(Stored entries)
□ □ □ □

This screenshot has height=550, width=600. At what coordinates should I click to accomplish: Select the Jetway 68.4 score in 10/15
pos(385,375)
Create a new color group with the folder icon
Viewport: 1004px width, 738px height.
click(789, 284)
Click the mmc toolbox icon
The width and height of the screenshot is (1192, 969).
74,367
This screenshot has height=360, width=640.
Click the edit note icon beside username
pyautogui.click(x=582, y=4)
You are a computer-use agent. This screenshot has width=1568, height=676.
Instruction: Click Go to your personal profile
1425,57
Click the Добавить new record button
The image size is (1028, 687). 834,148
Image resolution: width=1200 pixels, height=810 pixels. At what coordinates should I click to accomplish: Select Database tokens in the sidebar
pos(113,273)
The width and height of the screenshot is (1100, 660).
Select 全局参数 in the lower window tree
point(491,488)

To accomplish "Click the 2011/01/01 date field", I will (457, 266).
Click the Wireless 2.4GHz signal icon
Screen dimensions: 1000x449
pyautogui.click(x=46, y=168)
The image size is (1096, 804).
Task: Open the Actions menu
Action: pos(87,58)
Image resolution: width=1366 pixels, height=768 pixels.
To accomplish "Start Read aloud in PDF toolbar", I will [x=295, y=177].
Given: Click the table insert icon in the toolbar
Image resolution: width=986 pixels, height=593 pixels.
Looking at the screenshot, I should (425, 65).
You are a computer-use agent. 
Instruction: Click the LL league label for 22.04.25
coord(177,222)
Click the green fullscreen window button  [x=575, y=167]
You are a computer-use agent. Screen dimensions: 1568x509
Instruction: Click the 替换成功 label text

□ □ □ □

- [PROBLEM DESCRIPTION]:
Apply a filter for "agent" to the data above, then copy each line that matches.

- [SOLUTION]:
You are a computer-use agent. This screenshot has width=1568, height=676.
You are a computer-use agent. 
You are a computer-use agent. Screen dimensions: 1568x509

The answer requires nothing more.